* [Texto de leitura]
O site do Estadão, na coluna de Fausto Macedo, publicou artigo do presidente-executivo da AARB, Edmar Araújo, que trata sobre a Lei das Assinaturas Eletrônicas e sua importância para o país. Confira.
Edmar Araujo*
Imagine a seguinte situação: um vazamento na cozinha lhe surpreende logo pela manhã. O transtorno da água ao chão pode aborrecer até a mais cândida das almas, mas com paciência e poucos cliques você consegue acessar algum app ou ainda acionar o contato da pessoa de sua confiança para realizar este tipo de serviço. Em minutos é possível localizar um profissional e em pouco tempo ele estará na sua casa, já ciente do problema e pronto a solucioná-lo.
Embora seja do conhecimento de pouquíssimos, este pequeno trato entre as partes produz o que o direito chama de negócio jurídico. Noutras palavras, pessoas capazes produzem cláusulas de direitos e deveres sobre uma atividade lícita, acordam as vontades e delimitam o objeto da avença.
Imagine se este trato estivesse condicionado a assinatura de contrato, com firma reconhecida em cartório e testemunhas? Seria muita burocracia para sanar eventualidade comum, aquela coisa que acontece sempre e com todo mundo pelo menos uma vez na vida. Mas não, não existe a obrigação de haver algo com o reconhecimento de uma serventia extrajudicial neste caso.
Agora, pensemos em tal: duas pessoas decidem pela negociação de um imóvel. Umas das partes, enfim, vai conseguir realizar o sonho da casa própria enquanto a outra receberá determinado montante que poderá ser utilizado em outras muitas investidas. Diferente do exemplo anterior, é inimaginável que a compra e venda de uma casa possa ser feita tendo por comprovação de negócio jurídico mero trato verbal ou registro de conversa de WhatsApp. Para uma tratativa dessa magnitude, é preciso observar o que a lei estabelece e, dentre as muitas obrigatoriedades para gerar todos os devidos efeitos está a de identificar as partes e reconhecer suas assinaturas.
Que tal se levarmos ambos os exemplos para o mundo digital?
No primeiro, que já é bastante realizado por meio de tecnologias, a identificação e a expressão de vontades exigem menos burocracia. E aqui vale uma rápida definição desta que tem sido demonizada pelos expeditos da era digital. Burocracia nada mais é do que o coletivo de todos os procedimentos adotados para garantir a segurança jurídica dos atos. É verdade que existe excesso dela no Brasil, mas não podemos abdicar deste conjunto de regras com a justificativa de acelerar os negócios por aqui. Direção sempre será mais importante do que velocidade.
Já no caso do imóvel, pelas implicações que a venda e a compra consigo trazem, a burocracia é mais que necessária com vistas a asseverar que os deveres foram devidamente contraídos pelas partes e, também, que estas gozarão dos direitos advindos do referido negócio jurídico. É preciso uma terceira parte de confiança, capaz de identificar devidamente todas os envolvidos e garantir que aqueles que assinam os atos são, de fato, quem afirmam ser. Além disso, a conferência dessas assinaturas precisa ser respaldada de acurada segurança técnica e conter elevada presunção de validade jurídica.

* [Listagem]

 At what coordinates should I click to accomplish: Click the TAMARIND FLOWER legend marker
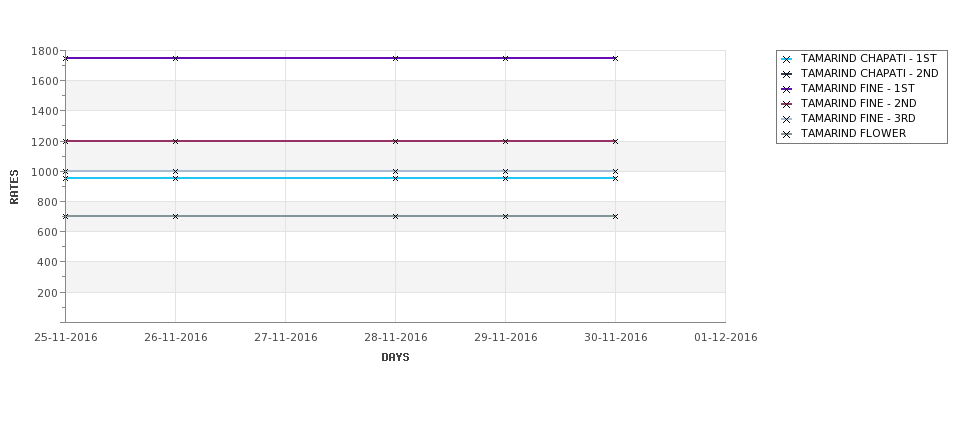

---

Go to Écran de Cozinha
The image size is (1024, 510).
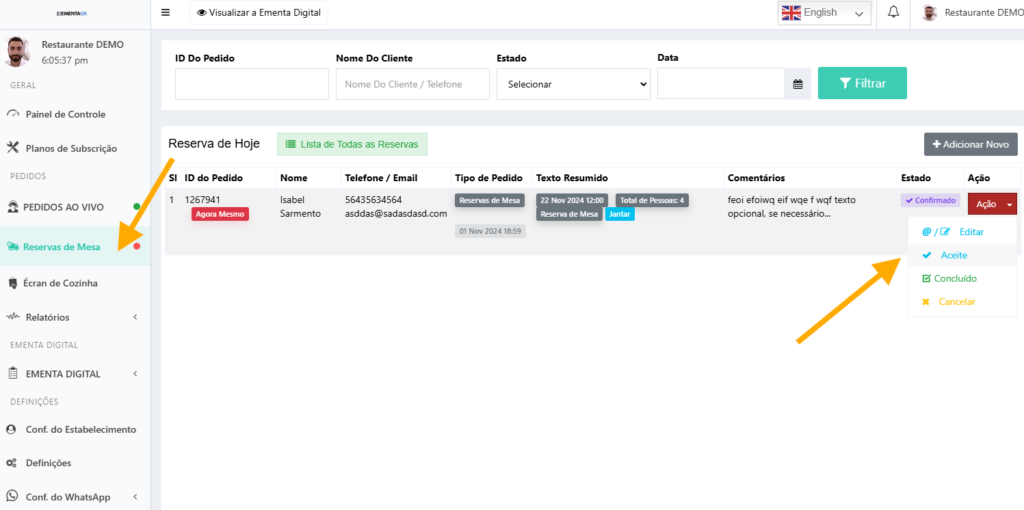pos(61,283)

* [Desafios]
[A] Traduza para o inglês a frase do texto de leitura "Direção sempre será mais importante do que velocidade."
[B] Segundo o texto de leitura, o que as pessoas capazes fazem ao produzir um negócio jurídico? Liste todas as ações mencionadas.
[C] Como o texto de leitura define burocracia?
A listagem não é usada em nenhuma das atividades.

* [Gabarito]
[A] Direction will always be more important than speed.

[B]
- Produzem cláusulas de direitos e deveres sobre uma atividade lícita
- Acordam as vontades
- Delimitam o objeto da avença

[C] Como o coletivo de todos os procedimentos adotados para garantir a segurança jurídica dos atos.